Residing in Yokohama, I should have push thru with my plan to take the Tokyo-Wan Ferry via Kurihama Port instead of the option of combinations of local JR Trains (Yokohama-Tokyo-Chiba City-Hamakanaya) just to reach Boso Peninsula. But it was weekend, I over-slept and failed to be at the port area on time, so I braved the very long train ride instead.
Minami Boso (Boso Peninsula) located at the southern tip of Chiba Prefecture is surrounded by bodies of water- Pacific Ocean on the east and south side while sharing Tokyo Bay’s Uruga Channel on the west with Kanagawa Prefecture’s Yokosuka, a known military base.
There are several popular places around the peninsula or the whole Chiba prefecture to be explore but for most first-timers like me Minami Boso means saw tooth mountain and giant Buddhas.
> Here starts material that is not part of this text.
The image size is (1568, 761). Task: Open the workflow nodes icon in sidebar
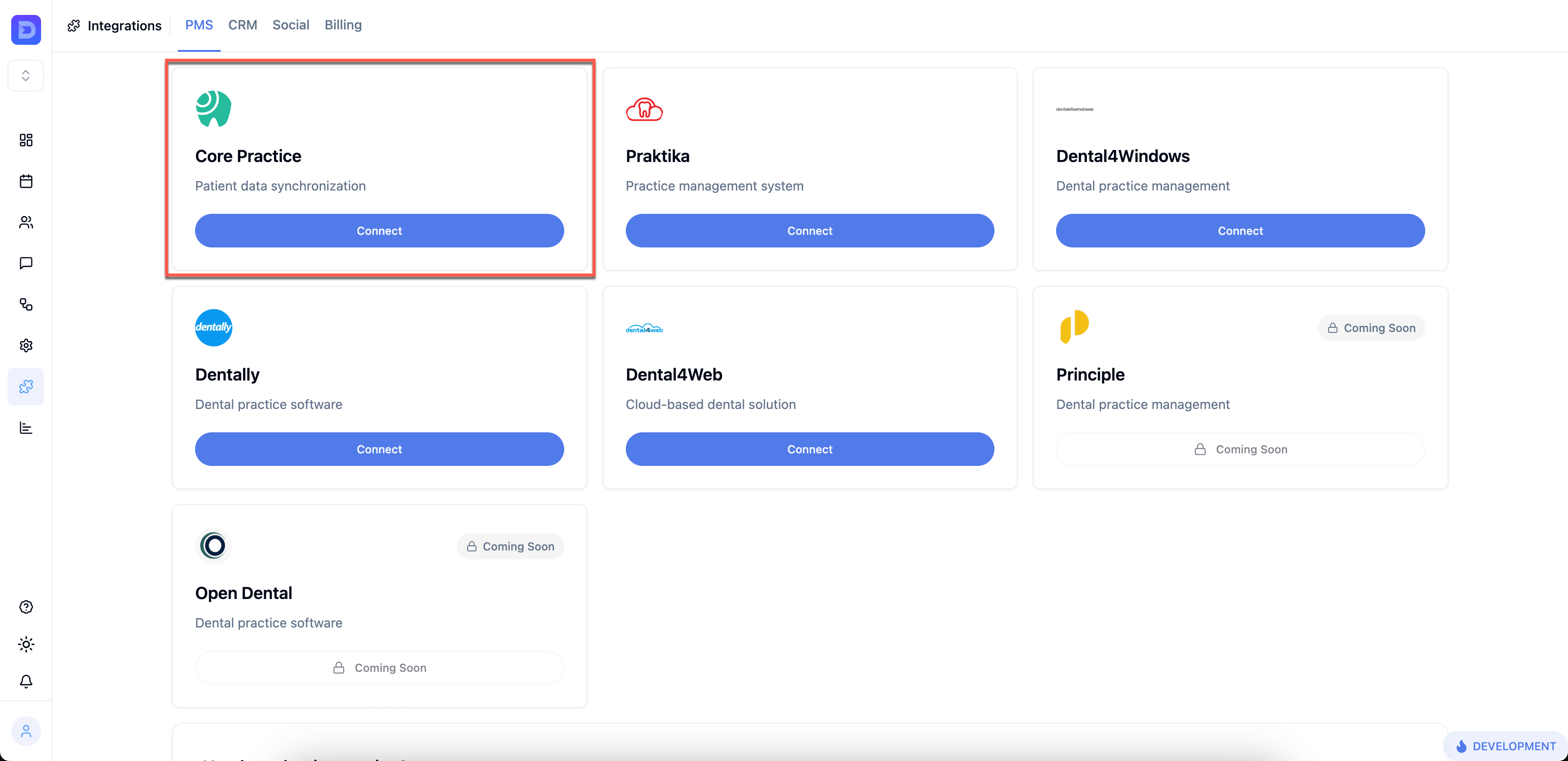pyautogui.click(x=26, y=304)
After sleeping, reading, listening to music and basically having breakfast on train, I finally arrived at Hamakayana Station (JR Uchibo Line).
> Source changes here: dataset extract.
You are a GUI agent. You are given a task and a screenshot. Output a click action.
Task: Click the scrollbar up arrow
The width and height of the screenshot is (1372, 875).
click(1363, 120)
Walking along the trail is relatively peaceful, covered by lush green scenery, there were only few visitors and majority are the occasional kids on a school trip. A total of 1 hour is needed to loop Nokogiriyama, with combination of stairs up and down, so better wear at least a comfortable rubber shoes.
Mount Nokogiri which literally translates to “saw mountain” is a spectacular view from afar, as if a giant middle jigsaw puzzle piece is missing. While standing at the edge, the view below is comparable to what the Japanese called as “a peep of hell” (Jigoku-nozoki).
A misconception for many tourists and foreign residence like me is that a Daibatsu (giant Buddha) can only be found at Kamakura, but the truth is Nokogiriyama is home to two largest pre-modern, stone carved Daibatsu sculptures.
Apart from the two Daibatsu, one thing not to missed along the trail is the 17th century created 1500 Rakan statues. Distinctive with different facial expressions, at first glance they look almost similar to the one that can be found at Kawagoe.
Minami Boso’s Mt. Nokogiriyama is a highly recommended day trip particularly for families and for those who are looking forward on submerging themselves to Japan’s hiking culture. It combines three things that everyone will like- a cable car ride, a hike to the cliff edge and the many Buddha statues.